[TASK TO CARRY OUT]:
Pull out every line of the material below that contains the word "section", and copy each of those lines in full.

[THE RECORDS]:
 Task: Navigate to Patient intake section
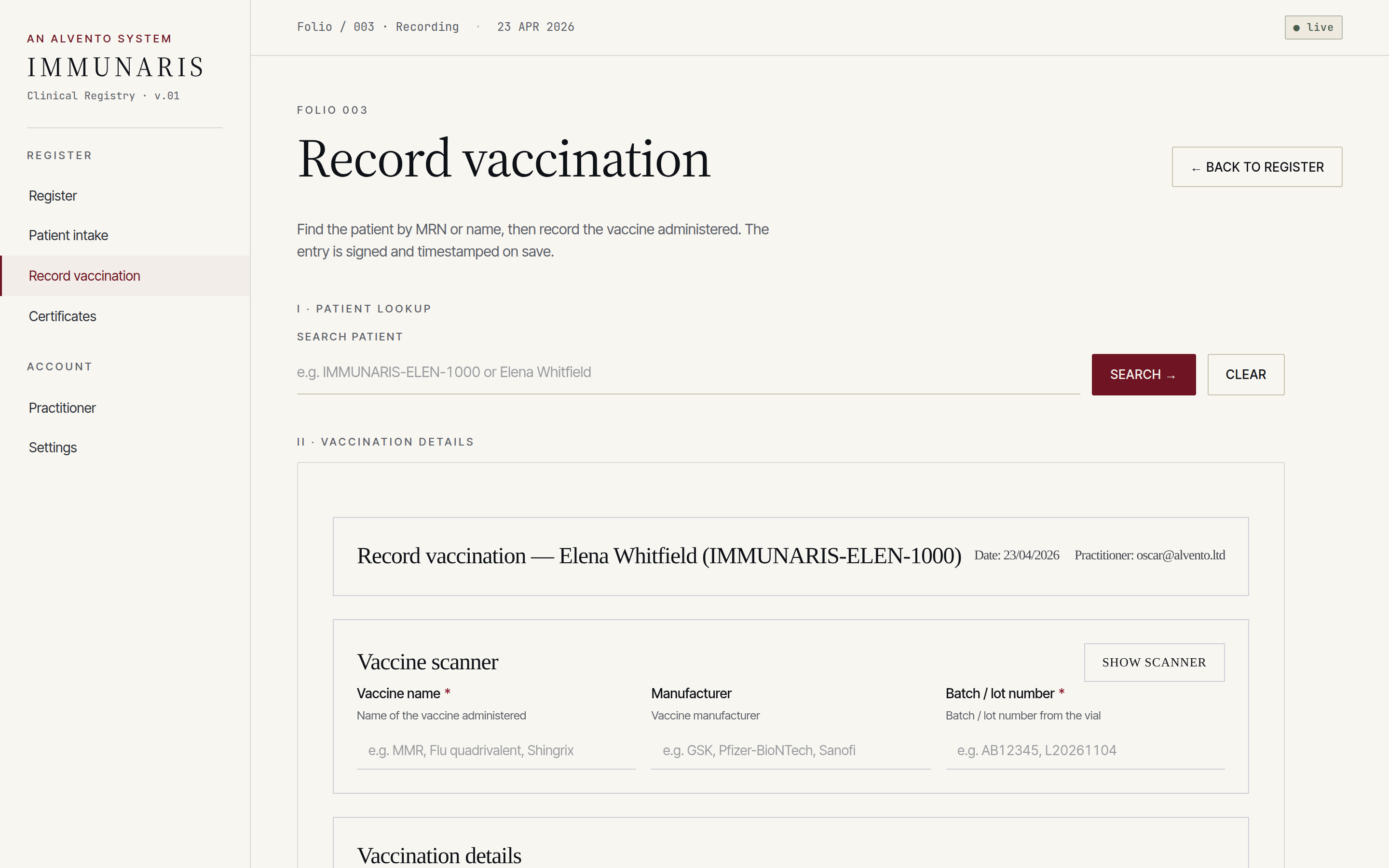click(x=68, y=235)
--
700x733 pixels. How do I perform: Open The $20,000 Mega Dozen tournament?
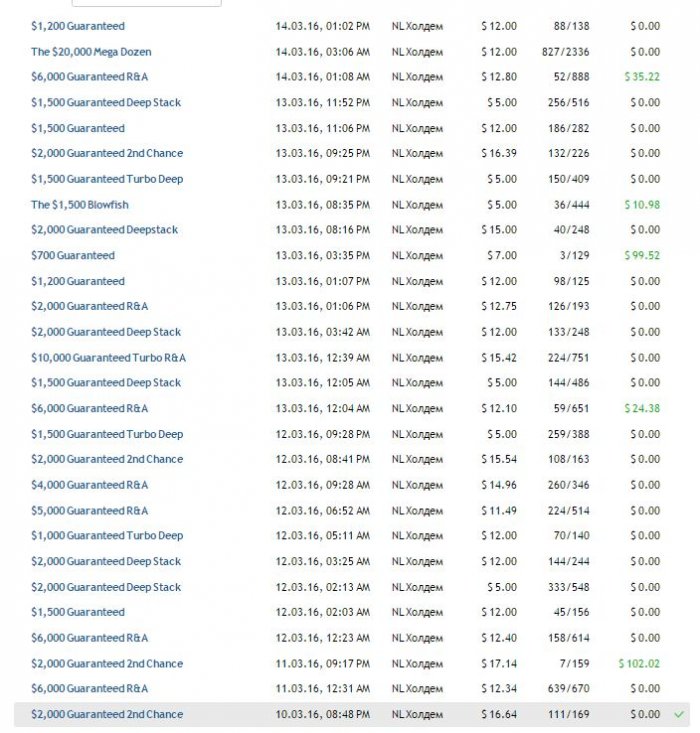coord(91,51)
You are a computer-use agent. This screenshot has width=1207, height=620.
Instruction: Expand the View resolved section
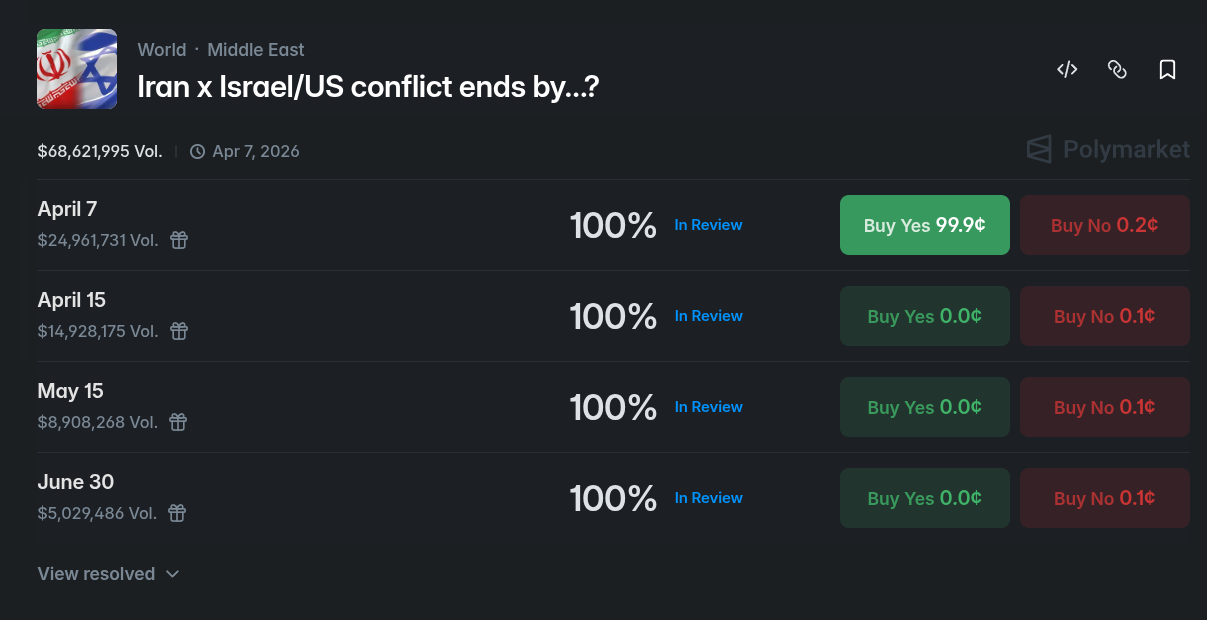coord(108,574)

[FINAL RESULT]:
 Task: Navigate to Patient intake section
Instruction: Expand the View resolved section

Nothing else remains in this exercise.